=== SUPPLIED RECORDS ===

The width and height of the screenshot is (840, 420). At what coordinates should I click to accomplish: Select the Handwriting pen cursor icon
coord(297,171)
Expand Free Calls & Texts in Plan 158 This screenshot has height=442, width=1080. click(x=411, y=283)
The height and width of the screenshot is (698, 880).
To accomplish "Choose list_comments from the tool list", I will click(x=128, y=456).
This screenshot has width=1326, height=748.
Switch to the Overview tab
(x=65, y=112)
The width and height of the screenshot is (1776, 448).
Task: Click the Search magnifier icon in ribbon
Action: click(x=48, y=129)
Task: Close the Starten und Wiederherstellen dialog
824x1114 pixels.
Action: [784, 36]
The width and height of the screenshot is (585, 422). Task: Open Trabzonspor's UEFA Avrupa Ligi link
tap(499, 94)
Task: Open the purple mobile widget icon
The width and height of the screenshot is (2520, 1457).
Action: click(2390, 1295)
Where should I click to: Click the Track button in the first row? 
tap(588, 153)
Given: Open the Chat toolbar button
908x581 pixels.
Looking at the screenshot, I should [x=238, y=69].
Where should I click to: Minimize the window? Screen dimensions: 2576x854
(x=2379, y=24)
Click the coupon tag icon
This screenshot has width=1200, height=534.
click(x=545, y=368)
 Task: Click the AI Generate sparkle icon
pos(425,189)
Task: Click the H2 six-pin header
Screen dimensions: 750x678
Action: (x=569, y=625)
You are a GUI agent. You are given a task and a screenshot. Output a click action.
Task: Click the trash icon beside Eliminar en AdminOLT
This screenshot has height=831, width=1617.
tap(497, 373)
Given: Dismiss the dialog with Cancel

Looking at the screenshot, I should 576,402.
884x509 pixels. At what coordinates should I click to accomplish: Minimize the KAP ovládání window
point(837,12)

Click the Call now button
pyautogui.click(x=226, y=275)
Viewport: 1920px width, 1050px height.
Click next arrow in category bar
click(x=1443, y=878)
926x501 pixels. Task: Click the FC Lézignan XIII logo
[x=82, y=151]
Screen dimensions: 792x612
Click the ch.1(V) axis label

===

EXERCISE DETAILS
The reply is to be an exact copy of the listing.

RESULT OF THIS EXERCISE
The width and height of the screenshot is (840, 420). At what coordinates should I click to accomplish: Select the Handwriting pen cursor icon
coord(297,171)
Expand Free Calls & Texts in Plan 158 This screenshot has height=442, width=1080. click(x=411, y=283)
The height and width of the screenshot is (698, 880).
To accomplish "Choose list_comments from the tool list", I will click(x=128, y=456).
This screenshot has width=1326, height=748.
Switch to the Overview tab
(x=65, y=112)
The width and height of the screenshot is (1776, 448).
Task: Click the Search magnifier icon in ribbon
Action: click(x=48, y=129)
Task: Close the Starten und Wiederherstellen dialog
824x1114 pixels.
Action: [784, 36]
The width and height of the screenshot is (585, 422). Task: Open Trabzonspor's UEFA Avrupa Ligi link
tap(499, 94)
Task: Open the purple mobile widget icon
The width and height of the screenshot is (2520, 1457).
Action: click(2390, 1295)
Where should I click to: Click the Track button in the first row? 
tap(588, 153)
Given: Open the Chat toolbar button
908x581 pixels.
Looking at the screenshot, I should [x=238, y=69].
Where should I click to: Minimize the window? Screen dimensions: 2576x854
(x=2379, y=24)
Click the coupon tag icon
This screenshot has width=1200, height=534.
click(x=545, y=368)
 Task: Click the AI Generate sparkle icon
pos(425,189)
Task: Click the H2 six-pin header
Screen dimensions: 750x678
Action: (x=569, y=625)
You are a GUI agent. You are given a task and a screenshot. Output a click action.
Task: Click the trash icon beside Eliminar en AdminOLT
This screenshot has height=831, width=1617.
tap(497, 373)
Given: Dismiss the dialog with Cancel

Looking at the screenshot, I should 576,402.
884x509 pixels. At what coordinates should I click to accomplish: Minimize the KAP ovládání window
point(837,12)

Click the Call now button
pyautogui.click(x=226, y=275)
Viewport: 1920px width, 1050px height.
Click next arrow in category bar
click(x=1443, y=878)
926x501 pixels. Task: Click the FC Lézignan XIII logo
[x=82, y=151]
Screen dimensions: 792x612
Click the ch.1(V) axis label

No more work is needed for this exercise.